A busy month for Maureen has seen her launching the new Bow Street Acting Academy premises (along with Shimmy Marcus and Paul O’Connor) in Smithfield last week, and IFTA are also set to host a 'Casting Screen Talent’ event on March 5th with Hughes exploring the process of casting for the screen.

Here, IFTN talks to Hughes about the evolution of Bow Street, her baptism of fire with ‘The Butcher Boy’ almost 20 years ago and why she found this year’s RTÉ biopic ‘Charlie’ so hard to cast.

IFTN: Jim Sheridan talked about The Factory “evolving” into Bow Street at the launch and looking at some of the young actors that have come through in the last couple of years and some of the upcoming courses and partnerships you have planned, “evolve” seems a very apt word..

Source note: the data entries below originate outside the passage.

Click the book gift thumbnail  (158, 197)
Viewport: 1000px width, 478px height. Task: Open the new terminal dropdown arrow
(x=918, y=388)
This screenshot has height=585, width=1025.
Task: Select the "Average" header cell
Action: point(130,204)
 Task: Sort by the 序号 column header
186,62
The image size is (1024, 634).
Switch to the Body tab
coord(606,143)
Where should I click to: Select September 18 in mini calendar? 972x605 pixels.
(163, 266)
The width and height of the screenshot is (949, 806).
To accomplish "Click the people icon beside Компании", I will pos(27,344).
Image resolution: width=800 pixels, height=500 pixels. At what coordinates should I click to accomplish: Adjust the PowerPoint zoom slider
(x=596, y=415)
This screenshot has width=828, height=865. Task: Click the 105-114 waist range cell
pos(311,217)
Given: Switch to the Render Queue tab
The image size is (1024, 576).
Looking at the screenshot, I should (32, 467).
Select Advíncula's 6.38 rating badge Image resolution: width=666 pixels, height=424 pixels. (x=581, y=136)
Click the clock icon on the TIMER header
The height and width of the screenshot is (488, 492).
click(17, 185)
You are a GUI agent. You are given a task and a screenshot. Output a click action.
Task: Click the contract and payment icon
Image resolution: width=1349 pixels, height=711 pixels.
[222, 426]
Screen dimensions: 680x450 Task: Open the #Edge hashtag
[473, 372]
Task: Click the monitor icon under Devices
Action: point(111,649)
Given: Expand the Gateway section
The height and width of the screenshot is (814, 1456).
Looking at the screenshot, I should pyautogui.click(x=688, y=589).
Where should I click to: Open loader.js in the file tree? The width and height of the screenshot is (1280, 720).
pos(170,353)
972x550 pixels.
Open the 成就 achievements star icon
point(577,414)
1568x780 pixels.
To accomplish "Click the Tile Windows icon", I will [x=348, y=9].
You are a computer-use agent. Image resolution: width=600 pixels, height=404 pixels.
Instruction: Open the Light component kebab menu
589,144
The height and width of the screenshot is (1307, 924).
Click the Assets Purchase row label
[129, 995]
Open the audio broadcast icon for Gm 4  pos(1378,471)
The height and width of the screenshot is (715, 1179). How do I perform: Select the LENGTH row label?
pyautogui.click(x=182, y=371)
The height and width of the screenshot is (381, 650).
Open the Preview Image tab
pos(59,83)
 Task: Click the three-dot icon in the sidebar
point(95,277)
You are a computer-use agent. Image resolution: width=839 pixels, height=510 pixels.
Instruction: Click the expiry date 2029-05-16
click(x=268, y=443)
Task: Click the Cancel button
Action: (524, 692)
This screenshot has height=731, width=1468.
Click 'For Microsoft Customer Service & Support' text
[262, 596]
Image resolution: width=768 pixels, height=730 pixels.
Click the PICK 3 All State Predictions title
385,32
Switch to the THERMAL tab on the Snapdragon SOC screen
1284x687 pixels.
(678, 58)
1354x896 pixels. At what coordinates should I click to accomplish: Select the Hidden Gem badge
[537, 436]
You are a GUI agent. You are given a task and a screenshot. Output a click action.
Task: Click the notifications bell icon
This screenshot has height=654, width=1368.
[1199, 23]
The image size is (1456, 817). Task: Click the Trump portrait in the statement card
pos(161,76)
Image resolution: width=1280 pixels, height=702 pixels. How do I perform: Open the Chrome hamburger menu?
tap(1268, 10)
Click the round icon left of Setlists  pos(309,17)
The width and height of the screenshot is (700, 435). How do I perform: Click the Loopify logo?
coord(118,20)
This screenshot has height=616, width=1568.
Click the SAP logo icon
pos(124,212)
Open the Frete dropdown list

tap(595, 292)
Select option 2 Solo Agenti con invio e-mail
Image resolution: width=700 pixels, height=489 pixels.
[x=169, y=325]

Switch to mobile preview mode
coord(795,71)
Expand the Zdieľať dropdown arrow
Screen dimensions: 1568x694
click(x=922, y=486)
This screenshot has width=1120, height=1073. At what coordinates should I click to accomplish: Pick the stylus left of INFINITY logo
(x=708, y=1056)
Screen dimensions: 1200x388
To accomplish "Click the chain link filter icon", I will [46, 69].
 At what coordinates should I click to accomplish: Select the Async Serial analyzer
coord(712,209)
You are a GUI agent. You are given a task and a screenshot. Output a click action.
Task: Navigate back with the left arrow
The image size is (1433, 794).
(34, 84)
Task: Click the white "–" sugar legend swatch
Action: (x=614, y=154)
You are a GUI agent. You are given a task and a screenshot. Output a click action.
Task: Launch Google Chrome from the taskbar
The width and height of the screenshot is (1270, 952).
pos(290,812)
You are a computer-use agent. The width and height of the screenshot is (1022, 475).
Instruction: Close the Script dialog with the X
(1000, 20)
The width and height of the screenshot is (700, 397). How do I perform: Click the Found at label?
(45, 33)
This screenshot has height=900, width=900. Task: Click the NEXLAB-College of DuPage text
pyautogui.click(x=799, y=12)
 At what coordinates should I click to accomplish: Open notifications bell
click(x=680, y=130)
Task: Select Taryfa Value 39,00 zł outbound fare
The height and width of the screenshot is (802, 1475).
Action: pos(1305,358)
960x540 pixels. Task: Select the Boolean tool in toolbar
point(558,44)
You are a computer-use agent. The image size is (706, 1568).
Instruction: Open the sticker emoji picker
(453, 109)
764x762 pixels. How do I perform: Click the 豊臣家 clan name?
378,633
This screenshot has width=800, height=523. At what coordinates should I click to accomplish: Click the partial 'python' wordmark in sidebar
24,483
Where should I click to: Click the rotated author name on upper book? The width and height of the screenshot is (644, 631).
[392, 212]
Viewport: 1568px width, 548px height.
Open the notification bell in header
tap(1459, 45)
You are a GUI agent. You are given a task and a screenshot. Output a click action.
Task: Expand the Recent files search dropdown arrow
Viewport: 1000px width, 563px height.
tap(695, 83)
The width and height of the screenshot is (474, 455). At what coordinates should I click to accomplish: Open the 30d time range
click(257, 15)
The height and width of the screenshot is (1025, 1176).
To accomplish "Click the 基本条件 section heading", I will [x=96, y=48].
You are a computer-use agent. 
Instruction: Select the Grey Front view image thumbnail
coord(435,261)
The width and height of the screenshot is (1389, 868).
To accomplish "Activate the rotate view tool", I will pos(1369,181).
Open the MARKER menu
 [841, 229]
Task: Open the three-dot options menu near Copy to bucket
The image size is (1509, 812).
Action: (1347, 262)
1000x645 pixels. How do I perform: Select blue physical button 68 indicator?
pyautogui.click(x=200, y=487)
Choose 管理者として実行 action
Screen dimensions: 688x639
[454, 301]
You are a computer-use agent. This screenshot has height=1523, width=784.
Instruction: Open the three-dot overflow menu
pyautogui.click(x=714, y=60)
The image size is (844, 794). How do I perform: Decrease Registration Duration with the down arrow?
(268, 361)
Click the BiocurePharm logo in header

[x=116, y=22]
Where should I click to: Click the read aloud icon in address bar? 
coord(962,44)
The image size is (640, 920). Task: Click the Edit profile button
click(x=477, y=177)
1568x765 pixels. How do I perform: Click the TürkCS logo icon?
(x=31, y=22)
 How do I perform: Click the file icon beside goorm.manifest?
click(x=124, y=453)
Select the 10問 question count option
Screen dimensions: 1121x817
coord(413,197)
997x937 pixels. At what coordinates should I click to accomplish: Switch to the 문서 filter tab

Maureen Hughes: ‘Obviously all of this kicked off with The Factory set up by Kirsten Sheridan - Jim’s daughter – as well as John Carney and Lance Daly – brought me in to the Docklands at the very beginning. We started working together to provide a place for actors to come to improve their skills as screen actors and very quickly that evolved into actually making a one year course so actors could come and train as screen actors. This course was doing very well but last February we got news from NAMA that they wanted to redevelop the site so we were pretty much homeless. Kirsten had left for LA, John was working on ‘Begin Again’ and also had ‘Sing Street’ in the pipeline. Shimmy Marcus, Paul O’ Connor and myself decided to keep going and we eventually found a site in Smithfield which was owned by the Bar Council and embarked on six months of negotiations to get it. We have brought the whole spirit and ethos of The Factory down here with us and expanded on it. We re-created the one year Screen Acting Programme. We re-incarnated the Actor’s Studio which runs on Tuesday nights and now we’re moving forward in creating the exciting addition the Young Filmmakers Course which begins on March 7th.’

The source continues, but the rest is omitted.